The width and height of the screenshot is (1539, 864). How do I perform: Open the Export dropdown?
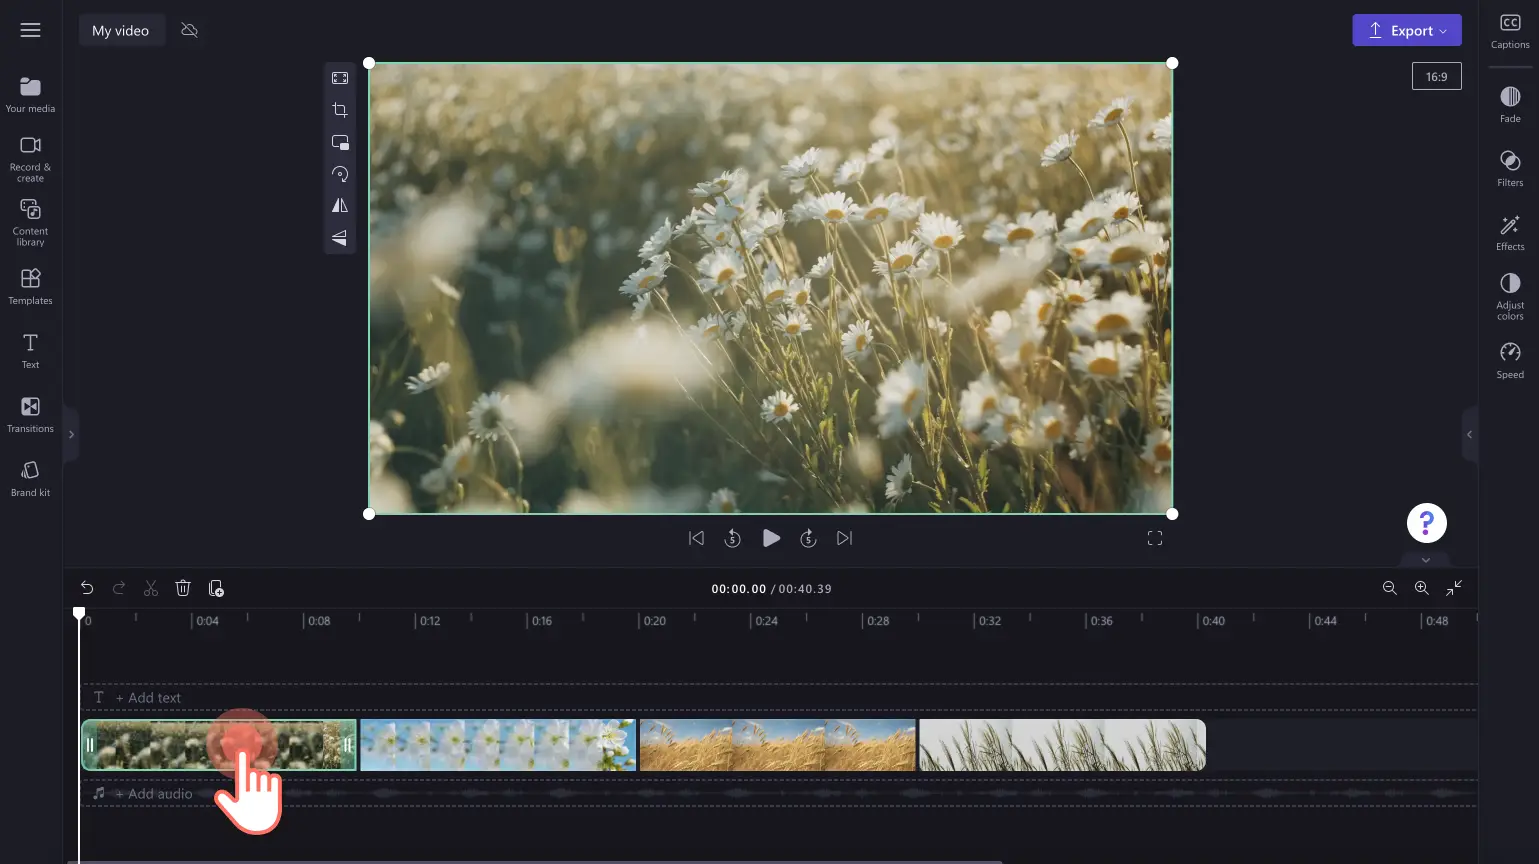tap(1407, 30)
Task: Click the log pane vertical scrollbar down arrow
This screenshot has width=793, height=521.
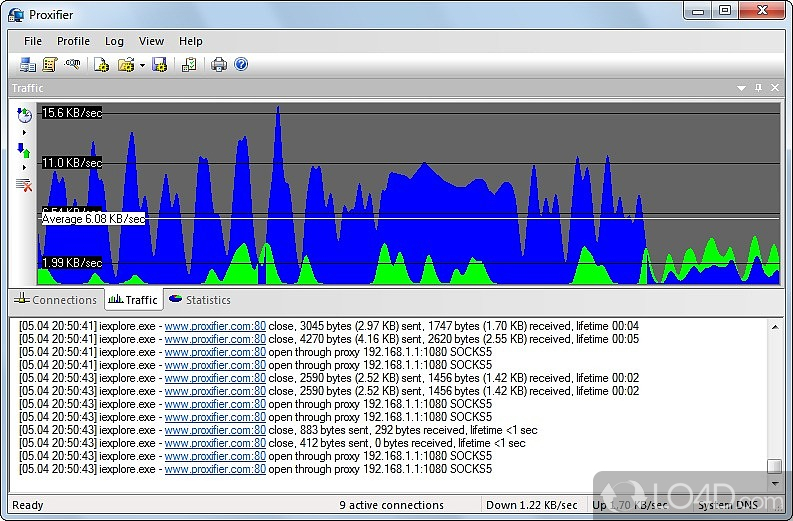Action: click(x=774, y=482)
============
§ EXERCISE: In your copy, repeat each record exactly and include no pictures.

§ OUTPUT:
The width and height of the screenshot is (1539, 864). How do I perform: Open the Export dropdown?
tap(1407, 30)
Task: Click the log pane vertical scrollbar down arrow
This screenshot has width=793, height=521.
Action: click(x=774, y=482)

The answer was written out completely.